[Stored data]
------------------------------------

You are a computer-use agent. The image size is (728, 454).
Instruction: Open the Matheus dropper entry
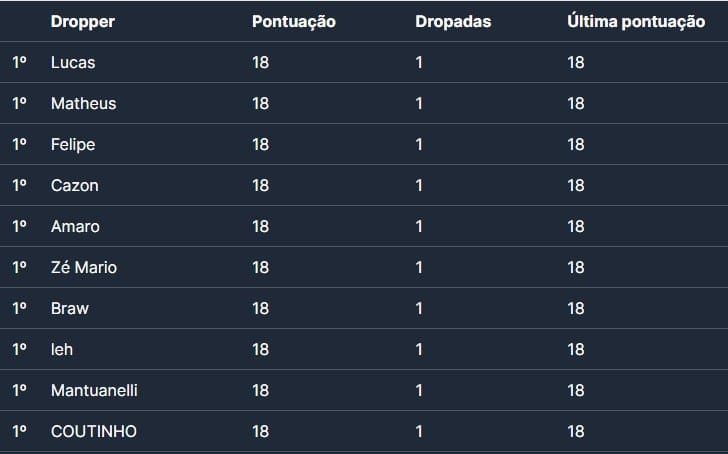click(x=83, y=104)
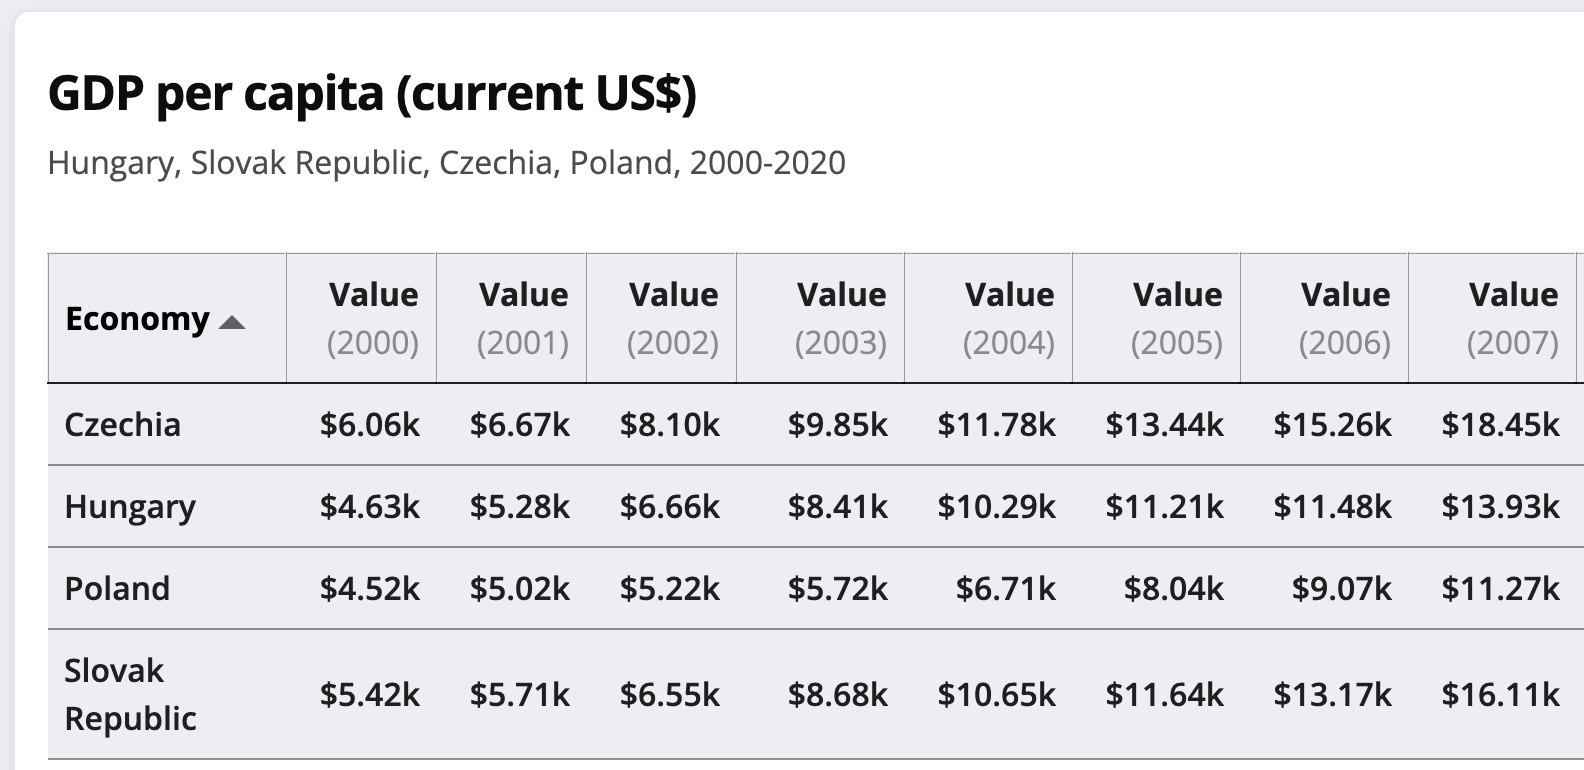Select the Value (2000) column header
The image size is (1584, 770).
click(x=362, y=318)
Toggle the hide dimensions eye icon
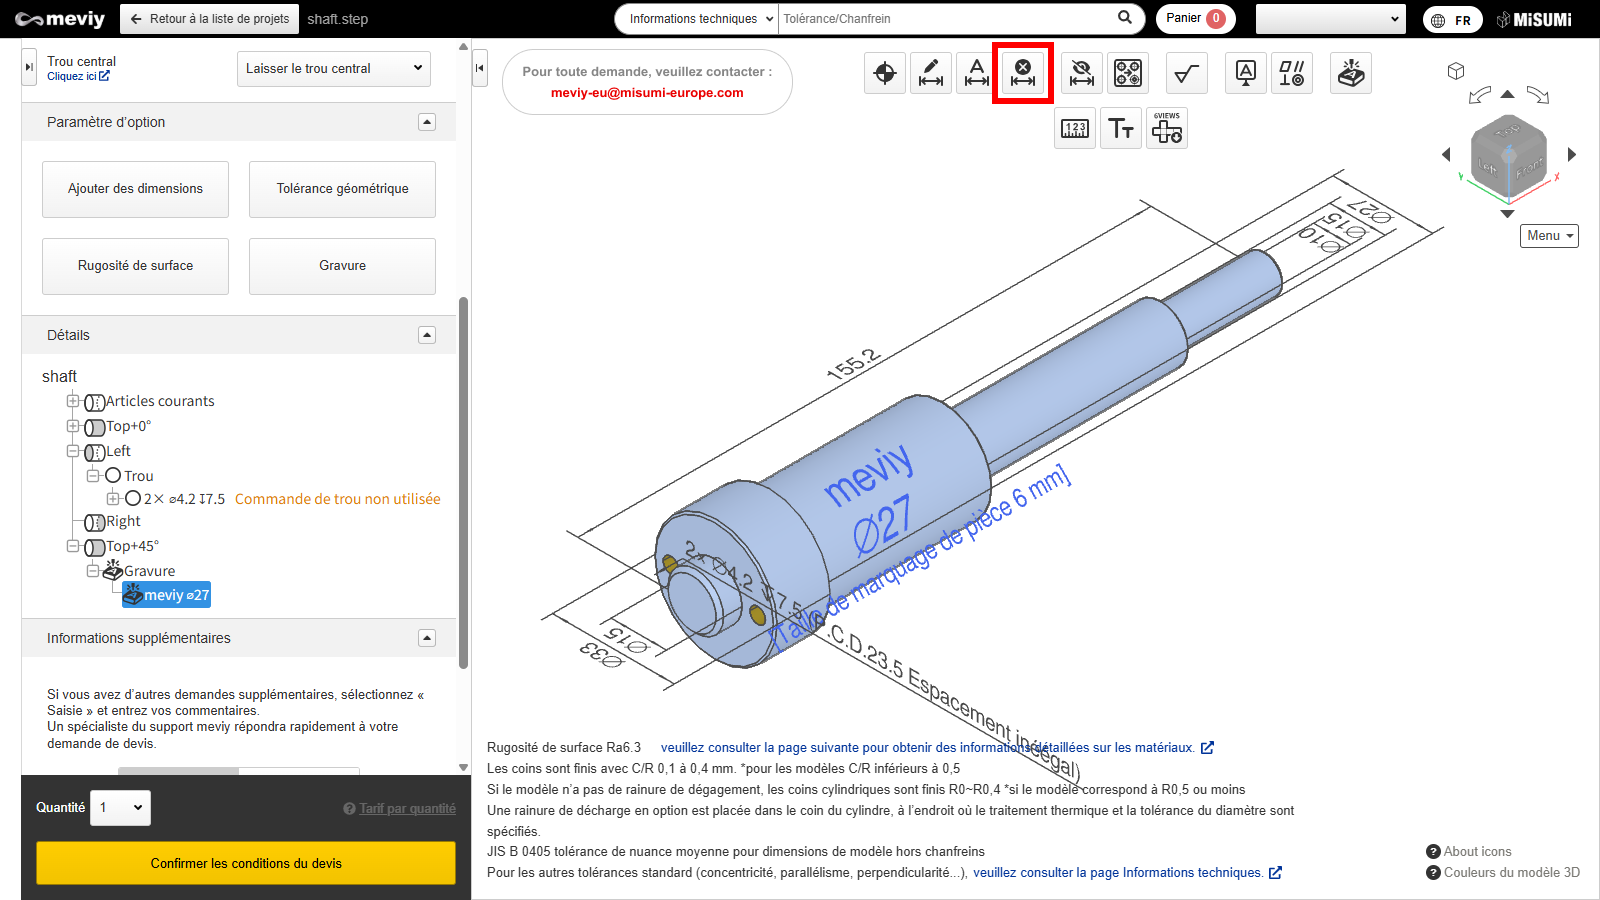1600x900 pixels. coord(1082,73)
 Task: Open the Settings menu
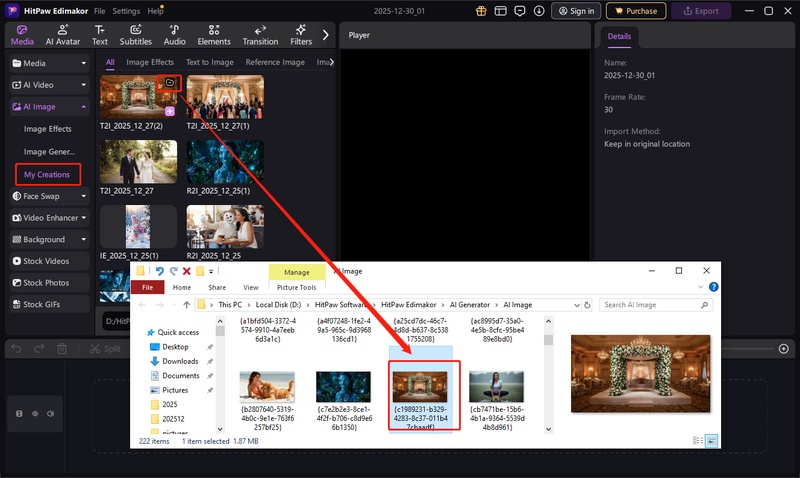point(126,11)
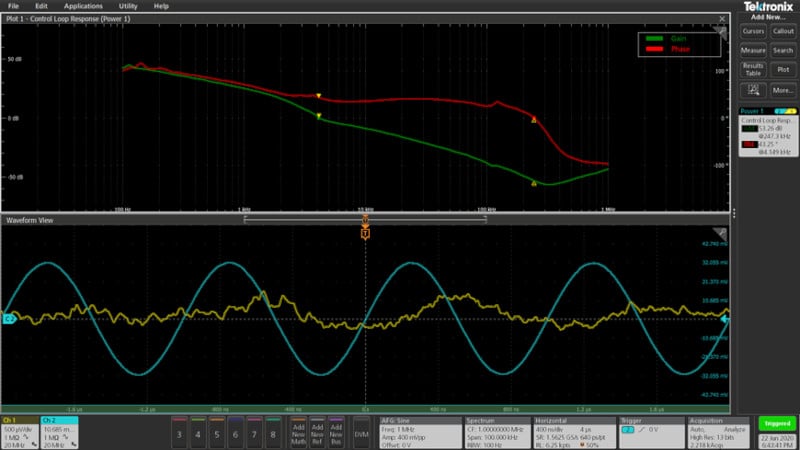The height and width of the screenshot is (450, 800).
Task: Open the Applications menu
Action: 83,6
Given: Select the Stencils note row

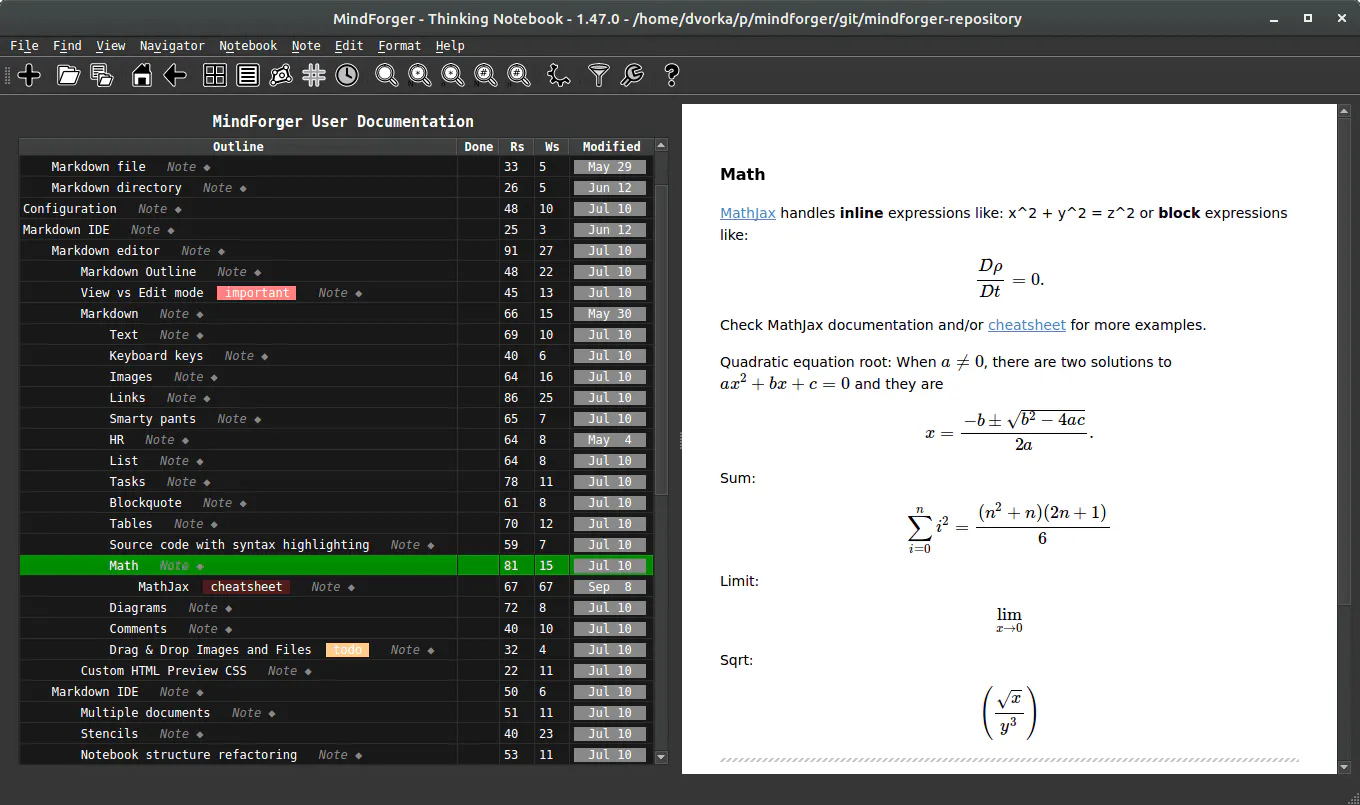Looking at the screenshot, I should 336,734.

------------------------------------

• [TASK DETAILS]
Set the entries down exactly, but not the pictures.

• [YOUR SOLUTION]
You are a computer-use agent. The image size is (728, 454).
Instruction: Open the Matheus dropper entry
click(x=83, y=104)
Select the Value (2000) column header
The image size is (1584, 770).
click(x=362, y=318)
Toggle the hide dimensions eye icon
1600x900 pixels. coord(1082,73)
 Task: Open the Settings menu
point(126,11)
The height and width of the screenshot is (450, 800).
Task: Open the Applications menu
Action: 83,6
Given: Select the Stencils note row

Looking at the screenshot, I should 336,734.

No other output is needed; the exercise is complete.